### Data records

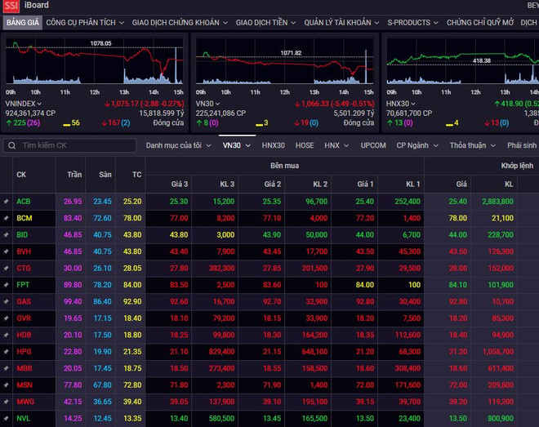This screenshot has width=539, height=427.
Task: Switch to the HNX30 list tab
Action: [274, 145]
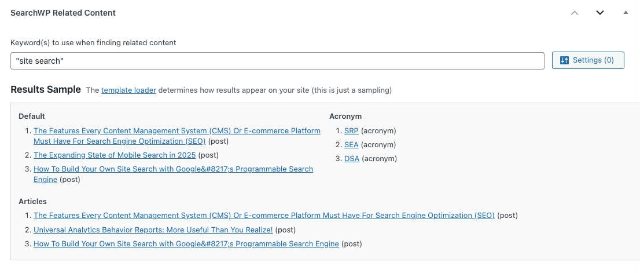Click the SearchWP Related Content panel title
This screenshot has height=273, width=640.
pos(63,13)
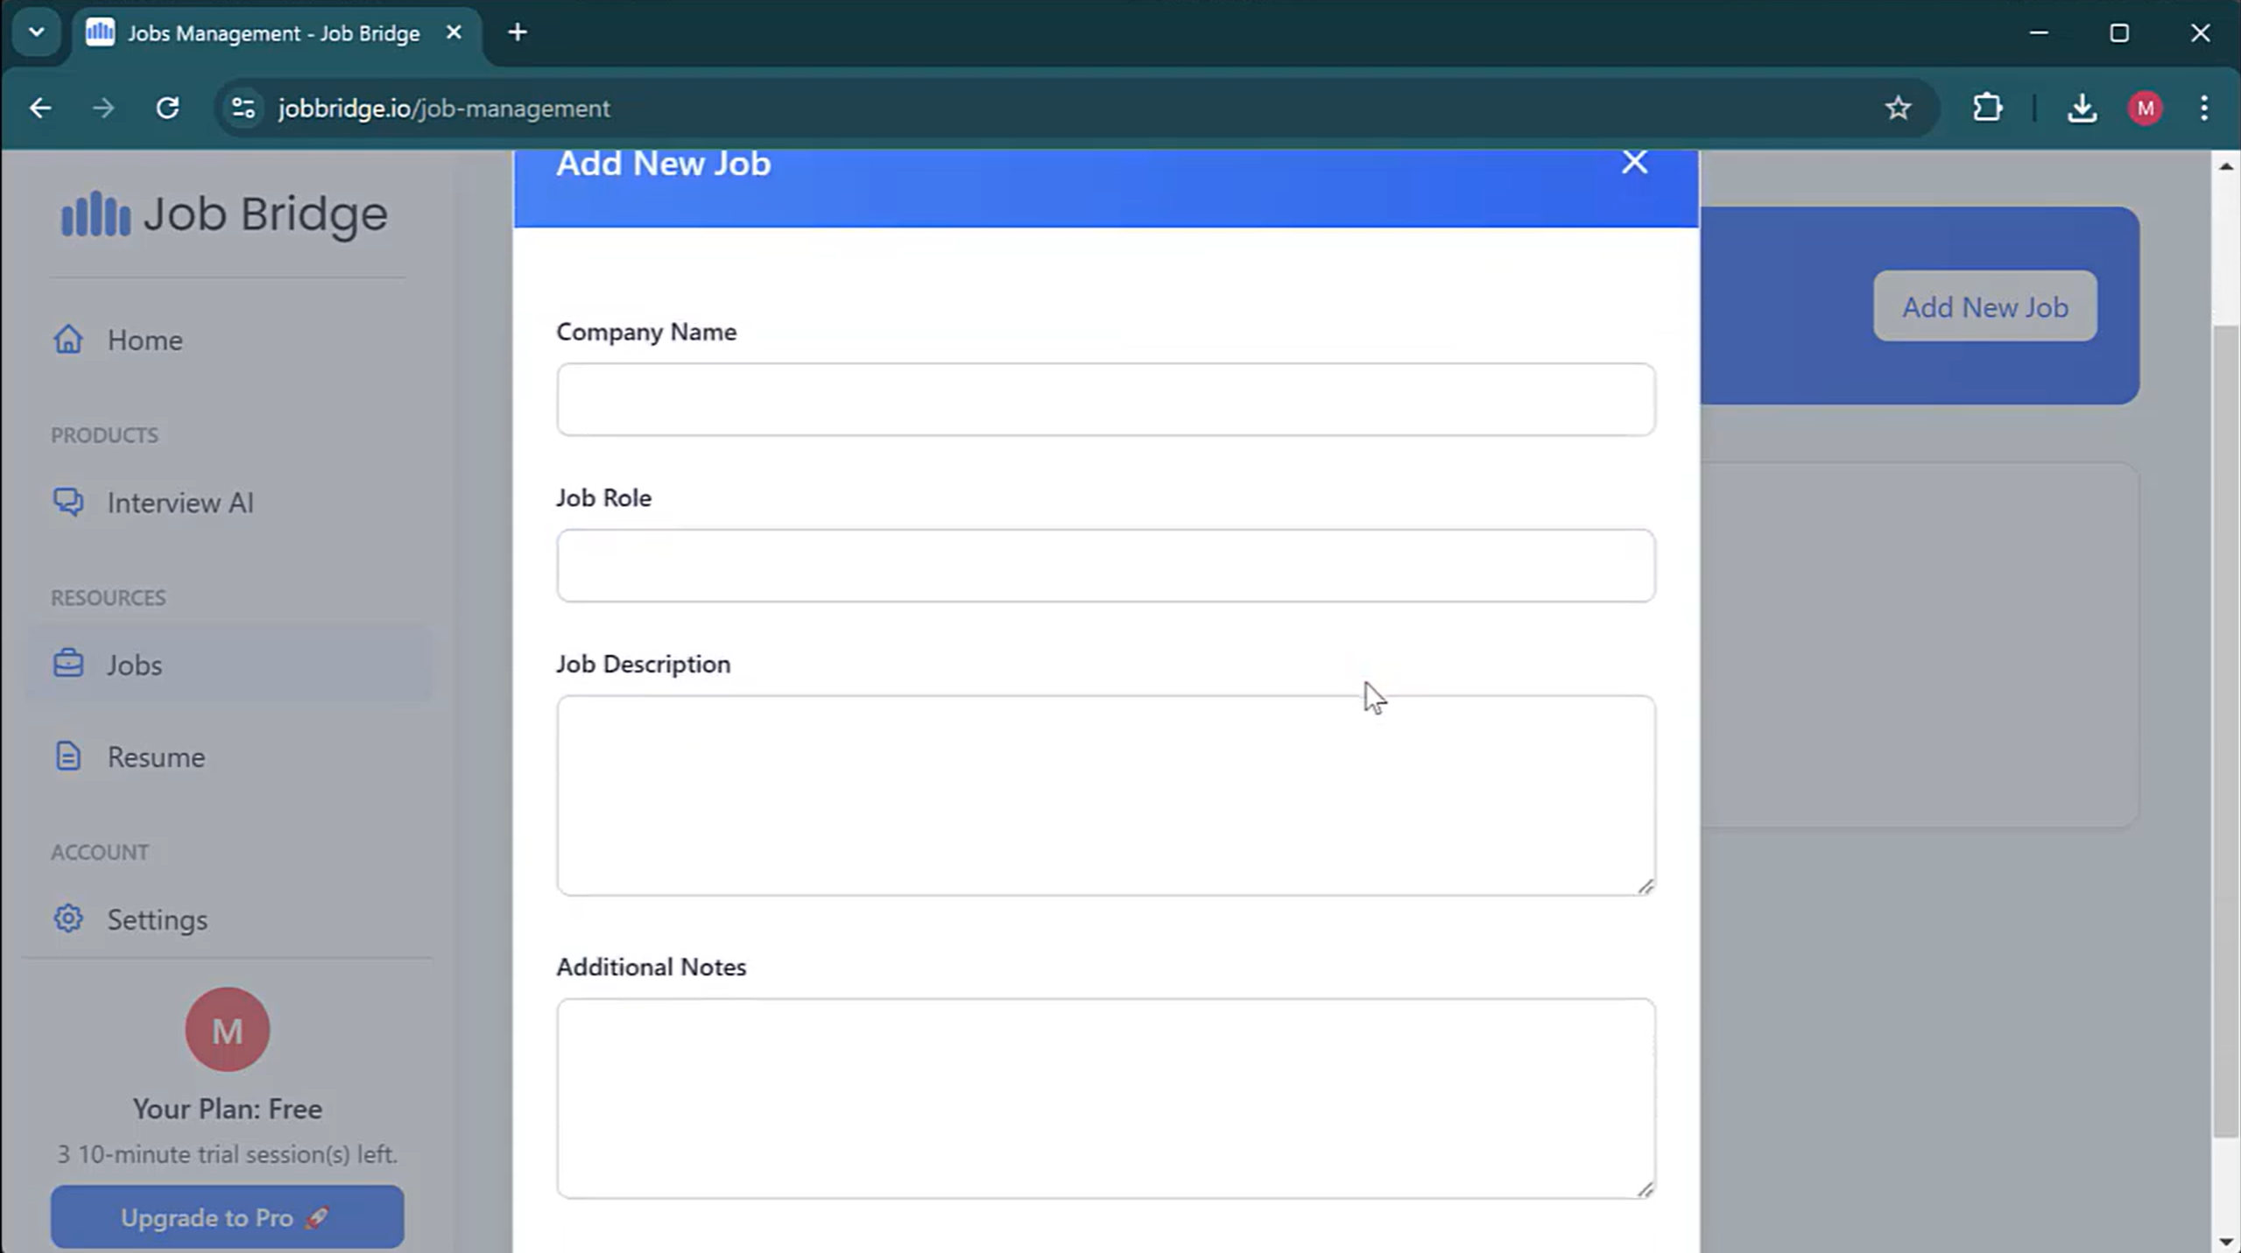The image size is (2241, 1253).
Task: Open Chrome three-dot menu
Action: point(2203,109)
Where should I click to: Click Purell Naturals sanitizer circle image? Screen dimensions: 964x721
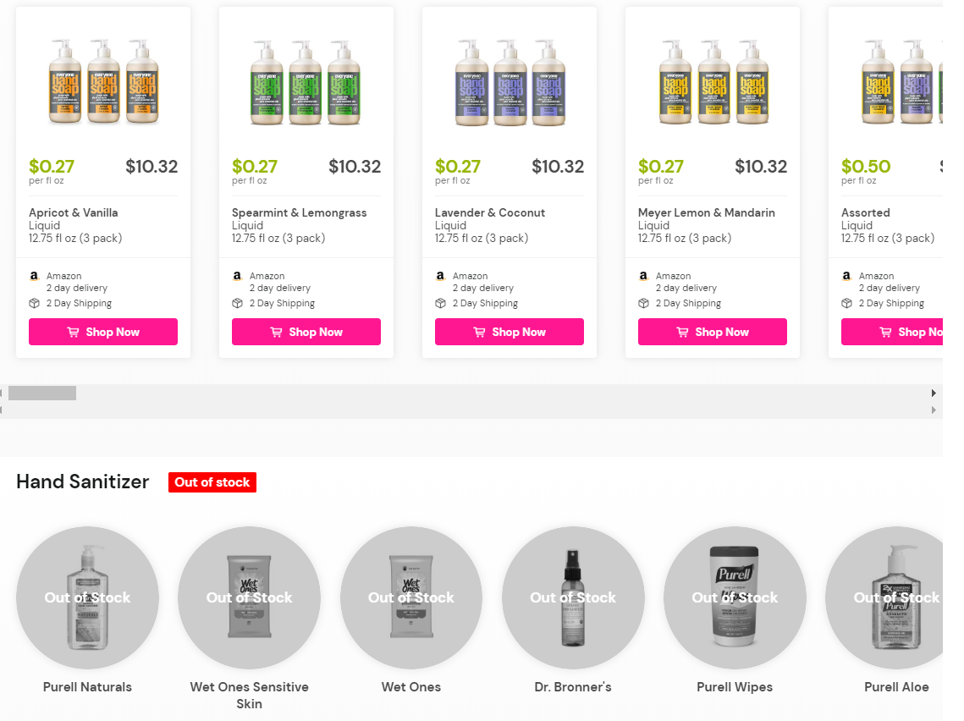(87, 597)
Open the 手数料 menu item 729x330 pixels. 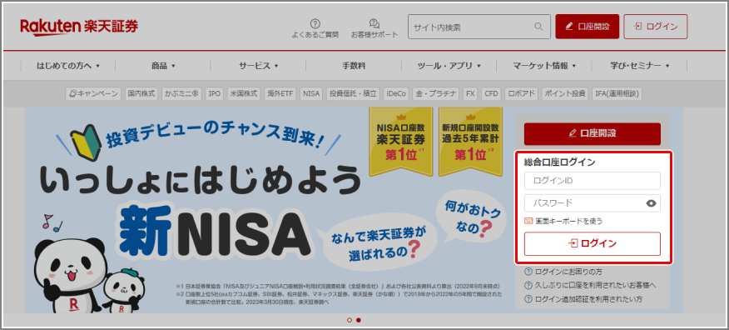[x=354, y=66]
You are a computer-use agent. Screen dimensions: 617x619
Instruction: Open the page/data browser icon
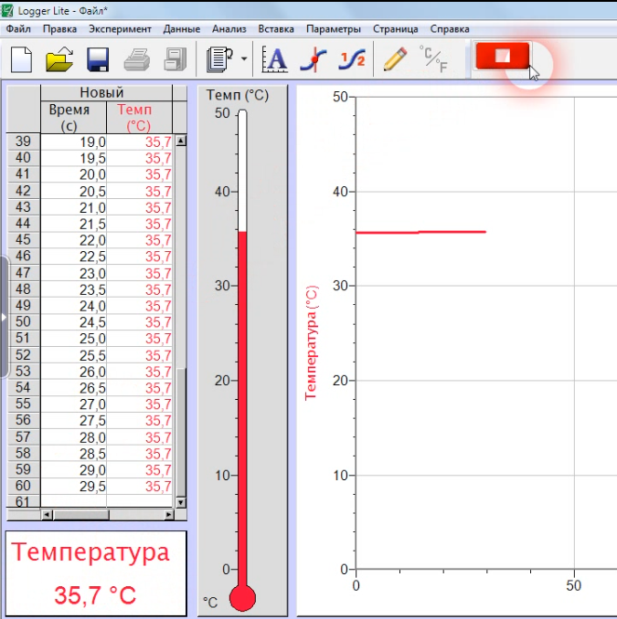pos(219,60)
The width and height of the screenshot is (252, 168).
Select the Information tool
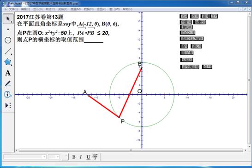[8, 94]
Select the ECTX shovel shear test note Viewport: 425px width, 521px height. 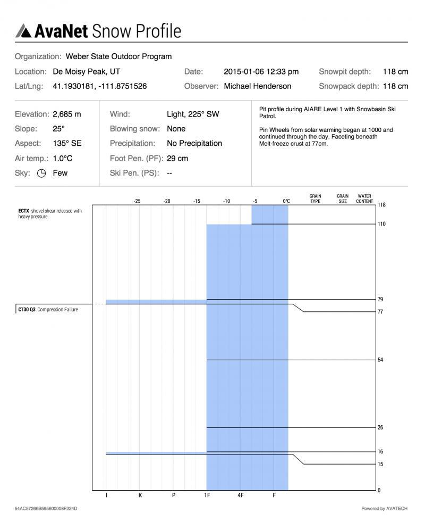click(x=50, y=213)
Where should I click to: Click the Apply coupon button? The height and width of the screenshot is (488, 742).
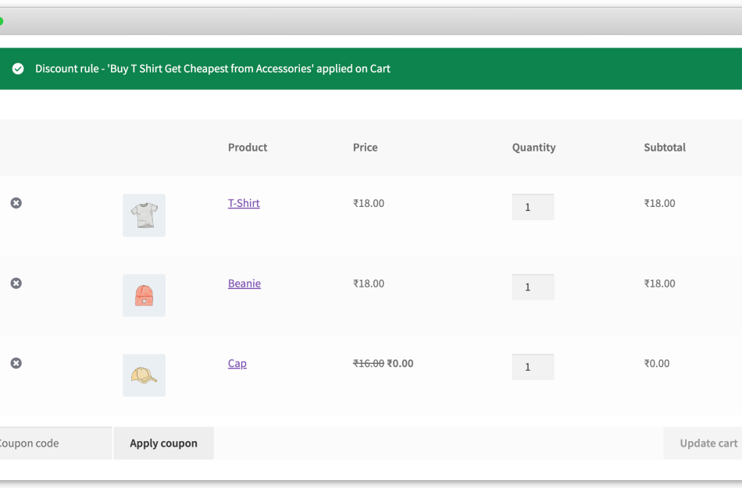[x=163, y=443]
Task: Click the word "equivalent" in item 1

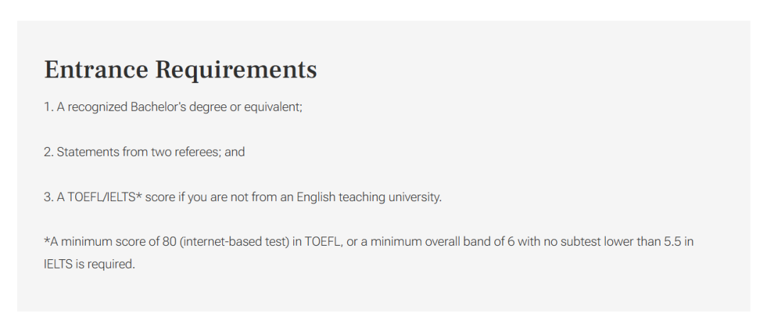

### What is required
Rescale the listing from the line containing "Where should I click to: Click the" through the end of the listing, reproducing those lines with their requests. Multiply each click coordinate in the answers by 0.7 and round to whole numbers, with halves going up. Leave the pictures out.

### The result
Where should I click to: Click the Apply coupon button? The height and width of the screenshot is (488, 742).
[x=114, y=310]
Task: Click the word "equivalent" in item 1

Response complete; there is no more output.